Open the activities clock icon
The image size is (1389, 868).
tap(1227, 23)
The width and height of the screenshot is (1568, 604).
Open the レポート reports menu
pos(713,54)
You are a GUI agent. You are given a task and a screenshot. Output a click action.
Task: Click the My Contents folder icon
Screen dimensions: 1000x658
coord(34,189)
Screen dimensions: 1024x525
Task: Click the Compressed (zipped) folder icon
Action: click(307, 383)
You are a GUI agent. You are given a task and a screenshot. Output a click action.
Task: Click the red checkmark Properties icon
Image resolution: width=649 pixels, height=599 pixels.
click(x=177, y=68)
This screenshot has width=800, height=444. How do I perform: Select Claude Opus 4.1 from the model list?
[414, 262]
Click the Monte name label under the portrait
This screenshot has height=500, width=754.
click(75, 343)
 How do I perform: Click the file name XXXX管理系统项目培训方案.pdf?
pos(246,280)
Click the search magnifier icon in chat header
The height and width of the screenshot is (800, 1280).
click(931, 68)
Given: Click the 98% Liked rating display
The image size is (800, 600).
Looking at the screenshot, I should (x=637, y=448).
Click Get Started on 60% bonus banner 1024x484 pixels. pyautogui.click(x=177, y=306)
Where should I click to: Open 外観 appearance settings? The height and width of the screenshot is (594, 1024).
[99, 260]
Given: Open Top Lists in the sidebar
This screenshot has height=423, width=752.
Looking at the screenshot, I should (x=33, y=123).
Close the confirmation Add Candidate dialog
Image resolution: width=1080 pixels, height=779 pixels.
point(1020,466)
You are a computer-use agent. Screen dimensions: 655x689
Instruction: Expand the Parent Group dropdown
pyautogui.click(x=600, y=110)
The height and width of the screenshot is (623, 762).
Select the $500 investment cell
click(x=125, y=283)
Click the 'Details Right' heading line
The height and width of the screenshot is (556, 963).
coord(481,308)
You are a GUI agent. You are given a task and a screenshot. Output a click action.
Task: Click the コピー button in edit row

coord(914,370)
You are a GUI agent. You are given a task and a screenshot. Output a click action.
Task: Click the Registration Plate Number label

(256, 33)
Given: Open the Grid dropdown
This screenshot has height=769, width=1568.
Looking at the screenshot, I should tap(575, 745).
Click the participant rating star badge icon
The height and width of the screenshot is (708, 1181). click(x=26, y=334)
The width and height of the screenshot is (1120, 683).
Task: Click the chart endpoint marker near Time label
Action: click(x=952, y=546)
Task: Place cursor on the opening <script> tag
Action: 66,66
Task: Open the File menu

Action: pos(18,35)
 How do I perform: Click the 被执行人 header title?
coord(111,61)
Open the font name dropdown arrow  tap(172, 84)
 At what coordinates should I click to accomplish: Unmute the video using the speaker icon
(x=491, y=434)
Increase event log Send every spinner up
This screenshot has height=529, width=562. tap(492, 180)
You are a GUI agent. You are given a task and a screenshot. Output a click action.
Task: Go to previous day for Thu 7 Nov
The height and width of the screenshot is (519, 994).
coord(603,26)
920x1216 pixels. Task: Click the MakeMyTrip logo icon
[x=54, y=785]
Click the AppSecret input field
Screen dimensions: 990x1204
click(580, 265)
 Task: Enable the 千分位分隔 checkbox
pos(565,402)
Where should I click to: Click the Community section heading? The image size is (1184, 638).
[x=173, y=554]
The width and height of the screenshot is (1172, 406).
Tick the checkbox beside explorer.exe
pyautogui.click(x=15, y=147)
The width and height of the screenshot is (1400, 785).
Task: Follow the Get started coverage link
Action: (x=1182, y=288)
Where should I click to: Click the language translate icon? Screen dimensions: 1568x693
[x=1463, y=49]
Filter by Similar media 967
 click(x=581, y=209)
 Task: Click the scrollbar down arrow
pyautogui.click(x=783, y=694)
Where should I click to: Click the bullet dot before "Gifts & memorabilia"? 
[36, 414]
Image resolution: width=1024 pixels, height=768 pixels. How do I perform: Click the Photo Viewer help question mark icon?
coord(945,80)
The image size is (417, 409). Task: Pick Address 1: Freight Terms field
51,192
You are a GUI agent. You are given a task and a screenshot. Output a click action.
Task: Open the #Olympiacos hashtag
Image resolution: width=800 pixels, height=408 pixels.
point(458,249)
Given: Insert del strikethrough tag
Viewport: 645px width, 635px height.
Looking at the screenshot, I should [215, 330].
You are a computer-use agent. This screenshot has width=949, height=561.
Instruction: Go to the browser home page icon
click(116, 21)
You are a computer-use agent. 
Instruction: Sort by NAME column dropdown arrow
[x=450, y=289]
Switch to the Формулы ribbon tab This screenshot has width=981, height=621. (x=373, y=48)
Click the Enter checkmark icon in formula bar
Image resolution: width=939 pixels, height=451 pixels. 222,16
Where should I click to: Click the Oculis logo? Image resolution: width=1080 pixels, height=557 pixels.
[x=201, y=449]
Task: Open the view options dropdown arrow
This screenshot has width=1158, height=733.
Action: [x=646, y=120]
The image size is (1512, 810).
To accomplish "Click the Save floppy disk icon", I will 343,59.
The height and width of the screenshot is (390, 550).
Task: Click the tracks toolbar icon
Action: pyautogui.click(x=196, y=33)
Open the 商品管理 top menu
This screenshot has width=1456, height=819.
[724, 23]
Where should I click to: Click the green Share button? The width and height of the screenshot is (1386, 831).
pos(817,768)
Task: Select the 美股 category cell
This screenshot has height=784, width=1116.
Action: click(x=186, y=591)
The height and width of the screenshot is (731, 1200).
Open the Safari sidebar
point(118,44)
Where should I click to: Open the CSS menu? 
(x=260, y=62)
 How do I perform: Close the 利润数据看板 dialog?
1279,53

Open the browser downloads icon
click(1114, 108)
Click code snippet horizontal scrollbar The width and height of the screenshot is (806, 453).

* WORK REQUEST *
The data above should be returned exactly as written.

* RESPONSE BOX *
Open the activities clock icon
The image size is (1389, 868).
tap(1227, 23)
The width and height of the screenshot is (1568, 604).
Open the レポート reports menu
pos(713,54)
You are a GUI agent. You are given a task and a screenshot. Output a click action.
Task: Click the My Contents folder icon
Screen dimensions: 1000x658
coord(34,189)
Screen dimensions: 1024x525
Task: Click the Compressed (zipped) folder icon
Action: click(307, 383)
You are a GUI agent. You are given a task and a screenshot. Output a click action.
Task: Click the red checkmark Properties icon
Image resolution: width=649 pixels, height=599 pixels.
click(x=177, y=68)
This screenshot has width=800, height=444. How do I perform: Select Claude Opus 4.1 from the model list?
[414, 262]
Click the Monte name label under the portrait
This screenshot has height=500, width=754.
click(75, 343)
 How do I perform: Click the file name XXXX管理系统项目培训方案.pdf?
pos(246,280)
Click the search magnifier icon in chat header
The height and width of the screenshot is (800, 1280).
click(931, 68)
Given: Click the 98% Liked rating display
The image size is (800, 600).
Looking at the screenshot, I should (x=637, y=448).
Click Get Started on 60% bonus banner 1024x484 pixels. pyautogui.click(x=177, y=306)
Where should I click to: Open 外観 appearance settings? The height and width of the screenshot is (594, 1024).
[99, 260]
Given: Open Top Lists in the sidebar
This screenshot has height=423, width=752.
Looking at the screenshot, I should (x=33, y=123).
Close the confirmation Add Candidate dialog
Image resolution: width=1080 pixels, height=779 pixels.
point(1020,466)
You are a computer-use agent. Screen dimensions: 655x689
Instruction: Expand the Parent Group dropdown
pyautogui.click(x=600, y=110)
The height and width of the screenshot is (623, 762).
Select the $500 investment cell
click(x=125, y=283)
Click the 'Details Right' heading line
The height and width of the screenshot is (556, 963).
coord(481,308)
You are a GUI agent. You are given a task and a screenshot. Output a click action.
Task: Click the コピー button in edit row

coord(914,370)
You are a GUI agent. You are given a task and a screenshot. Output a click action.
Task: Click the Registration Plate Number label

(256, 33)
Given: Open the Grid dropdown
This screenshot has height=769, width=1568.
Looking at the screenshot, I should tap(575, 745).
Click the participant rating star badge icon
The height and width of the screenshot is (708, 1181). click(x=26, y=334)
The width and height of the screenshot is (1120, 683).
Task: Click the chart endpoint marker near Time label
Action: click(x=952, y=546)
Task: Place cursor on the opening <script> tag
Action: 66,66
Task: Open the File menu

Action: pos(18,35)
 How do I perform: Click the 被执行人 header title?
coord(111,61)
Open the font name dropdown arrow  tap(172, 84)
 At what coordinates should I click to accomplish: Unmute the video using the speaker icon
(x=491, y=434)
Increase event log Send every spinner up
This screenshot has height=529, width=562. tap(492, 180)
You are a GUI agent. You are given a task and a screenshot. Output a click action.
Task: Go to previous day for Thu 7 Nov
The height and width of the screenshot is (519, 994).
coord(603,26)
920x1216 pixels. Task: Click the MakeMyTrip logo icon
[x=54, y=785]
Click the AppSecret input field
Screen dimensions: 990x1204
click(580, 265)
 Task: Enable the 千分位分隔 checkbox
pos(565,402)
Where should I click to: Click the Community section heading? The image size is (1184, 638).
[x=173, y=554]
The width and height of the screenshot is (1172, 406).
Tick the checkbox beside explorer.exe
pyautogui.click(x=15, y=147)
The width and height of the screenshot is (1400, 785).
Task: Follow the Get started coverage link
Action: (x=1182, y=288)
Where should I click to: Click the language translate icon? Screen dimensions: 1568x693
[x=1463, y=49]
Filter by Similar media 967
 click(x=581, y=209)
 Task: Click the scrollbar down arrow
pyautogui.click(x=783, y=694)
Where should I click to: Click the bullet dot before "Gifts & memorabilia"? 
[36, 414]
Image resolution: width=1024 pixels, height=768 pixels. How do I perform: Click the Photo Viewer help question mark icon?
coord(945,80)
The image size is (417, 409). Task: Pick Address 1: Freight Terms field
51,192
You are a GUI agent. You are given a task and a screenshot. Output a click action.
Task: Open the #Olympiacos hashtag
Image resolution: width=800 pixels, height=408 pixels.
point(458,249)
Given: Insert del strikethrough tag
Viewport: 645px width, 635px height.
Looking at the screenshot, I should [215, 330].
You are a computer-use agent. This screenshot has width=949, height=561.
Instruction: Go to the browser home page icon
click(116, 21)
You are a computer-use agent. 
Instruction: Sort by NAME column dropdown arrow
[x=450, y=289]
Switch to the Формулы ribbon tab This screenshot has width=981, height=621. (x=373, y=48)
Click the Enter checkmark icon in formula bar
Image resolution: width=939 pixels, height=451 pixels. 222,16
Where should I click to: Click the Oculis logo? Image resolution: width=1080 pixels, height=557 pixels.
[x=201, y=449]
Task: Open the view options dropdown arrow
This screenshot has width=1158, height=733.
Action: [x=646, y=120]
The image size is (1512, 810).
To accomplish "Click the Save floppy disk icon", I will 343,59.
The height and width of the screenshot is (390, 550).
Task: Click the tracks toolbar icon
Action: pyautogui.click(x=196, y=33)
Open the 商品管理 top menu
This screenshot has width=1456, height=819.
[724, 23]
Where should I click to: Click the green Share button? The width and height of the screenshot is (1386, 831).
pos(817,768)
Task: Select the 美股 category cell
This screenshot has height=784, width=1116.
Action: click(x=186, y=591)
The height and width of the screenshot is (731, 1200).
Open the Safari sidebar
point(118,44)
Where should I click to: Open the CSS menu? 
(x=260, y=62)
 How do I perform: Close the 利润数据看板 dialog?
1279,53

Open the browser downloads icon
click(1114, 108)
Click code snippet horizontal scrollbar The width and height of the screenshot is (806, 453).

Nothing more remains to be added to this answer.